Shougo's father. He knows that his wife is alive and that she is doing something private to help protect the Earth, but he refuses to share any of this with his kids until Shougo tells him that he knows his mom is alive. He runs a local dojo.
- Kiyoko Shimatani (島谷喜代子)

Saho's mother. She oftentimes isn't seen, but when she is shown it is helping to run the dojo or doing laundry for the family after Kengo allows her and Saho to move into the dojo.
- Momotaro (桃太郎, Momotaro)

Saho's little dog. He oftentimes is found barking.
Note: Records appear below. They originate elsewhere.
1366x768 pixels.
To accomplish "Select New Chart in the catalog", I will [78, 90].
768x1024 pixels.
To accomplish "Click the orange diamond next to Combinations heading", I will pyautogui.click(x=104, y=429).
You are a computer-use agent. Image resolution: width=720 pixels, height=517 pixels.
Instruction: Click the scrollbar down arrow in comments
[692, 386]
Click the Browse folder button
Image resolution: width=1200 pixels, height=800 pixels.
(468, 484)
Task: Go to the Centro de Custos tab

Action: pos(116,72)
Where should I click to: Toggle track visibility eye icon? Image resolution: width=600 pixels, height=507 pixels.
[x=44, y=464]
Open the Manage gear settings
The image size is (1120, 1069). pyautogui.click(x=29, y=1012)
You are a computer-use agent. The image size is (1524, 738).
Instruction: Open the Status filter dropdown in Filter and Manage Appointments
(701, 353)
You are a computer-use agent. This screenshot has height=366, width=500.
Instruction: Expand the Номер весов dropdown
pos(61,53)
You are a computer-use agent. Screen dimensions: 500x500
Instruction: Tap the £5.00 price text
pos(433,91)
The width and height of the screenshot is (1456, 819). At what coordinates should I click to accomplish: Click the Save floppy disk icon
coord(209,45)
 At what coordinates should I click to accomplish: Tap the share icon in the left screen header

He senses when warriors from Nepos Angelis arrive and acts as a warning voice should a bone adept not be around.
- Anna Christine (アンナ·クリスティー, an'na kurisutī)

The Assistant Director of the Melbourne Lab. Anna often comes up with weapons to help fight bone fighters once they are in bone form, but she also tries to act as the most cautious voice when it comes to attacking the unknown.
- Director Higashio (東尾, higashio)

The Director of the Melbourne Lab. He was the head bone researcher who rescued Victor and Gregory from a war savaged country before they were accepted by Wolf and Tiger. He is usually drunk and believes his words can provide anyone hope.
- Leonard (レナード, renādo)

The leader of all bone research team for The Lab, both in Melbourne in Australia. He takes multiple trips to Japan whenever new bone data is unlocked to update his records. Currently he's working with Chie Ryuujin to try and unlock the final form of the cocoon and master the hidden powers of Majin Bone. He acts like a typical mad scientist and is nicknamed the demon scientist because of the tests he comes up with.
- Ian (イアン)

The Director of the Los Angeles Lab and Luke's father.
- Chie Ryuujin (竜神智恵)

The mother of Shougo. She is also the head researcher for cocoon technology for bone research. At a young age she saw visions of the Nepos Angelis Council attacking when Shougo got older, and she knew the Earth would be destroyed if she couldn't come up with technology to counter it. Chie spends her time in space working on the cocoon's, which have to be made in zero gravity. She isn't able to talk with any of her family, outside of Shougo when he is at one of the labs, but she has vowed to return to be with them when the Earth is finally safe.

==Anime==

===International Broadcasts===
In the Philippines aired premiere January 22 until July 23, 2017, on GMA Network.